In light of the principles, the judge turned to consider the “subject to suppliers’ approval” in contention in this case, which was part of a list of “subjects” in the fixture which consisted of stem, suppliers, receivers and management approval, respectively, as to which the judge noted that:

(1) Owners had to accept, based on authority, that “subject to management approval” created a pre-condition, as did “subject to stem”. In circumstances in which the first and last parts of what is a compendious phrase created pre-conditions and not performance conditions, it would be surprising if the two intermediate elements had a different status. That was all the more so when all are described as "subjects", and the same tight deadline by which they had to be approved or lifted applied to all.

(2) Further, the first three subjects – stem, suppliers and receivers’ approval – all relate to matters which bear on the commercial desirability for the charterer of entering into the charterparty: can the charterer procure a cargo for carriage on this vessel, which can be loaded on and discharged from the vessel, and is the vessel acceptable to the suppliers and receivers? "Subjects" which relate to matters affecting the commercial desirability for the charterer of the decision to charter the ship are qualitatively different from matters such as the obtaining of import and export licences in sale of goods contracts, which are performance conditions instead.
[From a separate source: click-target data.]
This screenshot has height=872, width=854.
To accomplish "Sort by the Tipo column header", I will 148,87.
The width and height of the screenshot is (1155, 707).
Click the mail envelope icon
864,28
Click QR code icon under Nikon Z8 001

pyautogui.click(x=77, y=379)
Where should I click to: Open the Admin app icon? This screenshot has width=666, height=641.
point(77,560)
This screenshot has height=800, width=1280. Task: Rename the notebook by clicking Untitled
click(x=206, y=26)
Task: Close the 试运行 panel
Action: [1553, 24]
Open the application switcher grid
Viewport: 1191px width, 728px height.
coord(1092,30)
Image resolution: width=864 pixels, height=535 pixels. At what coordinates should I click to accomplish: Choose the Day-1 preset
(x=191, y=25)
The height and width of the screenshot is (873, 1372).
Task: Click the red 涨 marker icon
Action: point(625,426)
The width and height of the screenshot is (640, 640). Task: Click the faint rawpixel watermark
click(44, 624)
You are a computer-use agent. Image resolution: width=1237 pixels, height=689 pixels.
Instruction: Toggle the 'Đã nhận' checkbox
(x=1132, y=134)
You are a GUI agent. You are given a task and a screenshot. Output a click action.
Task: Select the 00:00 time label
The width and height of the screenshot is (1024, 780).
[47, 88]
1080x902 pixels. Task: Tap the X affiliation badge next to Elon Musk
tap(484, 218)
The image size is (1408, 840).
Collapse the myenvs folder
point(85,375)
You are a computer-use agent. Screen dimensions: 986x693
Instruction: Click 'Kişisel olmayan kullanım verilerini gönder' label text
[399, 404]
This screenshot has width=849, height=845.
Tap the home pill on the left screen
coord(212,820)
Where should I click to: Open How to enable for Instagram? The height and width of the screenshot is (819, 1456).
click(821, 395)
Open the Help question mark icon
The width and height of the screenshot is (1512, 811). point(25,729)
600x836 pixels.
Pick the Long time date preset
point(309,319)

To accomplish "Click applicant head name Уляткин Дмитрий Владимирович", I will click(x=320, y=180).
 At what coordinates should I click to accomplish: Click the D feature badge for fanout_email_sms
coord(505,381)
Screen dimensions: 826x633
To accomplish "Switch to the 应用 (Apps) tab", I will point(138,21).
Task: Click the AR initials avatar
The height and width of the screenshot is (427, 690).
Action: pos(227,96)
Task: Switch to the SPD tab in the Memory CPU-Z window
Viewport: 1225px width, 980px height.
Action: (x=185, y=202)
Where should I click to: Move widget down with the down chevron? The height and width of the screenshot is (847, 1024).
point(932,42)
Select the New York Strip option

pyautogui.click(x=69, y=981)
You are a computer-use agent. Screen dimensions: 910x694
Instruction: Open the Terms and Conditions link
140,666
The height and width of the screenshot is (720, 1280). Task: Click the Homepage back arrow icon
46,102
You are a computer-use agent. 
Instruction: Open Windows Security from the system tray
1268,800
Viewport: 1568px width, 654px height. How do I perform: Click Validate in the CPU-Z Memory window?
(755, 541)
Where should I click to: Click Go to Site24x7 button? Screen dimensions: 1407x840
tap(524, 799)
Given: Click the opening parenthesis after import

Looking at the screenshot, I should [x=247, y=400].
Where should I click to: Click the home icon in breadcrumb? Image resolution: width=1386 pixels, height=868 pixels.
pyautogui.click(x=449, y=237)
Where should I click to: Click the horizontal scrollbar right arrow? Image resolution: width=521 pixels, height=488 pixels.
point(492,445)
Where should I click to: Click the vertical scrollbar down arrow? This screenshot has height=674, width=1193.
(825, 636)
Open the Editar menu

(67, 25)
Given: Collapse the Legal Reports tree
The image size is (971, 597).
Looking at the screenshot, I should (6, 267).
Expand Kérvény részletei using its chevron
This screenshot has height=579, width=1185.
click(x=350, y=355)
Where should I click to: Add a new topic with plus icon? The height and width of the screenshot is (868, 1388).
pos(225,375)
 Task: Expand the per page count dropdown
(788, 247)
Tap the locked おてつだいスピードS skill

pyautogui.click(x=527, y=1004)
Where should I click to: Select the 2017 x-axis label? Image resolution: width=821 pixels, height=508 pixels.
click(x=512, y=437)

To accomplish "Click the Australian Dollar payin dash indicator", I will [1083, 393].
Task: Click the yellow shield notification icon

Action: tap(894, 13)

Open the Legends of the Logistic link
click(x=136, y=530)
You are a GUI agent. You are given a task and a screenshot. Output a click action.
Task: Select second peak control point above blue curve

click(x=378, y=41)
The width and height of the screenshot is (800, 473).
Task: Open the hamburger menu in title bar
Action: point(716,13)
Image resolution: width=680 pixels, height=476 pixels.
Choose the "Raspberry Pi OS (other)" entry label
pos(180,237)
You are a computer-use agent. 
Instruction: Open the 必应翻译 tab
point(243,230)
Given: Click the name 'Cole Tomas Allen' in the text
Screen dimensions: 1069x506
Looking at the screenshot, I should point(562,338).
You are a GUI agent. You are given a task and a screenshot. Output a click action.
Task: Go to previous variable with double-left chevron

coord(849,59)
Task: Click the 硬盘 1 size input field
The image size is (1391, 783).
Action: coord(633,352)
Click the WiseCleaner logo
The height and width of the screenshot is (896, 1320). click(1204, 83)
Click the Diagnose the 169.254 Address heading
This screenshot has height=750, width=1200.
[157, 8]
(3) There were other reasons to accept that the suppliers' approval subject, in its ordinary usage, was a pre-condition and not a performance condition. There appeared to be a surprising degree of uncertainty as to what the suppliers' approval subject meant. The better view appeared to be that the phrase encompassed all those approvals which the charterer commercially wished to obtain on the supply side, and it could only be said to have been satisfied when the charterer lifted or waived the term. Given the degree of uncertainty as to the meaning of the expression, it seemed highly unlikely that the suppliers' approval subject was intended to create a contractual obligation of some kind, which would be the inevitable consequence of classifying it as a performance condition.

(4) The conclusion reached as to the true scope of the suppliers' approval subject provided further strong support for the classification of the phrase as a pre-condition and not a performance condition. It was for the charterer to determine who its contractual supplier would be. It might be in discussions with more than one potential supplier at the same time or in quick succession, or have a choice between loading a cargo it already owned or buying cargo in from a third party. In those decisions, a wide range of commercial considerations would be in play. It would be wholly unreal against that background to suggest that the charterer was under an obligation to the owner to obtain the suppliers' approval from "whoever the defendant intended to be the suppliers" or "the approval of the supplier who they said they were waiting for the approval of" when the subject was imposed. This would constrain the charterers' choice of supplier, hinder its ability to "change horses" during a negotiation and commit it to obtaining the approval of a particular supplier even after negotiations with that supplier had broken down and that supplier had no reason to engage with requests that it approve a vessel to lift a cargo which it was not going to supply. In view of the above, having noted that had he concluded that the suppliers' approval subject was a performance condition, he would then have accepted that Charterers were under an implied obligation to take reasonable steps to obtain that approval (for which there is amply supporting authority), the judge dismissed Owners’ claim accordingly.


This judgment is a reminder that, in the ship-chartering context, the “lifting” of “subjects” is ordinarily considered to be a pre-condition of a prospective fixture becoming legally binding on the parties.

Accordingly, if parties wish a “subject” to be a performance condition, which would then oblige the relevant party to take reasonable steps to satisfy the “subject” within a set deadline, they must themselves agree expressly to that effect in the prospective contract.